Data in this exercise
§
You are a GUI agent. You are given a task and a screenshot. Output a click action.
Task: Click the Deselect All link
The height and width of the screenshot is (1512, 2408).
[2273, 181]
§
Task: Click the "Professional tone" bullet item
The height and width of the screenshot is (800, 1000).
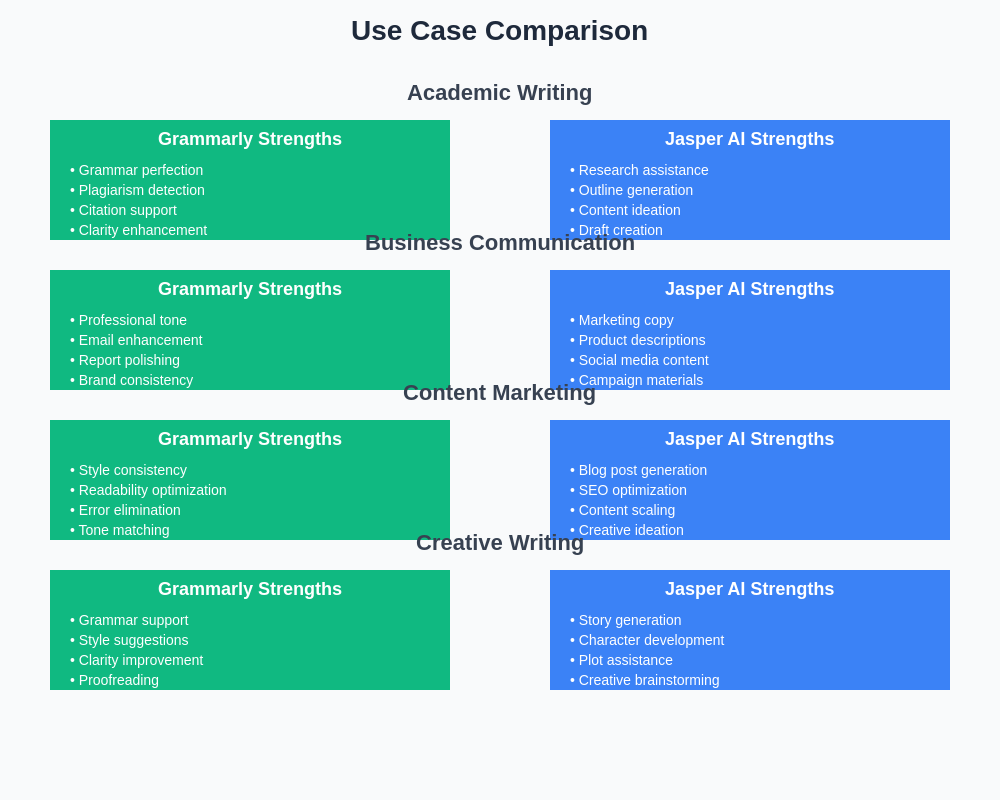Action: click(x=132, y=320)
§
Exercise description
Switch "Deselect All" to "Select All" in the items from the line with "You are a GUI" up to and including the line with "[2273, 181]". Give back only those lines, with everything else left unchanged.

Answer to the exercise
You are a GUI agent. You are given a task and a screenshot. Output a click action.
Task: Click the Select All link
The height and width of the screenshot is (1512, 2408).
[2273, 181]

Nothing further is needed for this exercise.